* Problem statement:
What is needed is an exact copy of all the records.

==== Input records

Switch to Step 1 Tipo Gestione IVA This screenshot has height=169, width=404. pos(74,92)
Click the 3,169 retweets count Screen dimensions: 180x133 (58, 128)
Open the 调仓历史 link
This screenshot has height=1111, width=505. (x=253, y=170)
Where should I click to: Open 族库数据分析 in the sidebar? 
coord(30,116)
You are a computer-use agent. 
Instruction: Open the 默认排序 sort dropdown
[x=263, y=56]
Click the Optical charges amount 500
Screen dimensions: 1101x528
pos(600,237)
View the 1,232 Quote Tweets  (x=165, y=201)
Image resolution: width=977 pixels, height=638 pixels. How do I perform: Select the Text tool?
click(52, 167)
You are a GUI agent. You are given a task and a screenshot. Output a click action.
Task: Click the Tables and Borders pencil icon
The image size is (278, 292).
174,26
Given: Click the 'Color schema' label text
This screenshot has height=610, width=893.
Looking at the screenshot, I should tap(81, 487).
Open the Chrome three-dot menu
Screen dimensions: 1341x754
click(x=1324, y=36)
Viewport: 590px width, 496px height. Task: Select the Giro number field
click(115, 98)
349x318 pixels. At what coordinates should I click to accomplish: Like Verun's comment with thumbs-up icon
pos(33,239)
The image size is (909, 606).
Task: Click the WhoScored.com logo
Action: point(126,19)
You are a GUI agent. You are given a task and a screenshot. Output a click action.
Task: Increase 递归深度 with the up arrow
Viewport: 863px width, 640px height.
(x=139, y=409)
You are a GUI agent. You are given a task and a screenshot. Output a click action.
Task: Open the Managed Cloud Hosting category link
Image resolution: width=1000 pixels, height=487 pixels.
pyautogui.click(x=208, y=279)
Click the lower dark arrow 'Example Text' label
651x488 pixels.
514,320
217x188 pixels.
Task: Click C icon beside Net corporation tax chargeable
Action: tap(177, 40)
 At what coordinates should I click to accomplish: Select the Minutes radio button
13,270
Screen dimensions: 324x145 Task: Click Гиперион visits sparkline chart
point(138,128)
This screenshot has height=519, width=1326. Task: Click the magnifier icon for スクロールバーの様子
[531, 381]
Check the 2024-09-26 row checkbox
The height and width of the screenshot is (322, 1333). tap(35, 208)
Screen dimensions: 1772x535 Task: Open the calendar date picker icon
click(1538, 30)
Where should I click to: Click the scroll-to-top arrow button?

========

* Exercise result:
Switch to Step 1 Tipo Gestione IVA This screenshot has height=169, width=404. pos(74,92)
Click the 3,169 retweets count Screen dimensions: 180x133 (58, 128)
Open the 调仓历史 link
This screenshot has height=1111, width=505. (x=253, y=170)
Where should I click to: Open 族库数据分析 in the sidebar? 
coord(30,116)
You are a computer-use agent. 
Instruction: Open the 默认排序 sort dropdown
[x=263, y=56]
Click the Optical charges amount 500
Screen dimensions: 1101x528
pos(600,237)
View the 1,232 Quote Tweets  (x=165, y=201)
Image resolution: width=977 pixels, height=638 pixels. How do I perform: Select the Text tool?
click(52, 167)
You are a GUI agent. You are given a task and a screenshot. Output a click action.
Task: Click the Tables and Borders pencil icon
The image size is (278, 292).
174,26
Given: Click the 'Color schema' label text
This screenshot has height=610, width=893.
Looking at the screenshot, I should tap(81, 487).
Open the Chrome three-dot menu
Screen dimensions: 1341x754
click(x=1324, y=36)
Viewport: 590px width, 496px height. Task: Select the Giro number field
click(115, 98)
349x318 pixels. At what coordinates should I click to accomplish: Like Verun's comment with thumbs-up icon
pos(33,239)
The image size is (909, 606).
Task: Click the WhoScored.com logo
Action: point(126,19)
You are a GUI agent. You are given a task and a screenshot. Output a click action.
Task: Increase 递归深度 with the up arrow
Viewport: 863px width, 640px height.
(x=139, y=409)
You are a GUI agent. You are given a task and a screenshot. Output a click action.
Task: Open the Managed Cloud Hosting category link
Image resolution: width=1000 pixels, height=487 pixels.
pyautogui.click(x=208, y=279)
Click the lower dark arrow 'Example Text' label
651x488 pixels.
514,320
217x188 pixels.
Task: Click C icon beside Net corporation tax chargeable
Action: tap(177, 40)
 At what coordinates should I click to accomplish: Select the Minutes radio button
13,270
Screen dimensions: 324x145 Task: Click Гиперион visits sparkline chart
point(138,128)
This screenshot has height=519, width=1326. Task: Click the magnifier icon for スクロールバーの様子
[531, 381]
Check the 2024-09-26 row checkbox
The height and width of the screenshot is (322, 1333). tap(35, 208)
Screen dimensions: 1772x535 Task: Open the calendar date picker icon
click(1538, 30)
Where should I click to: Click the scroll-to-top arrow button?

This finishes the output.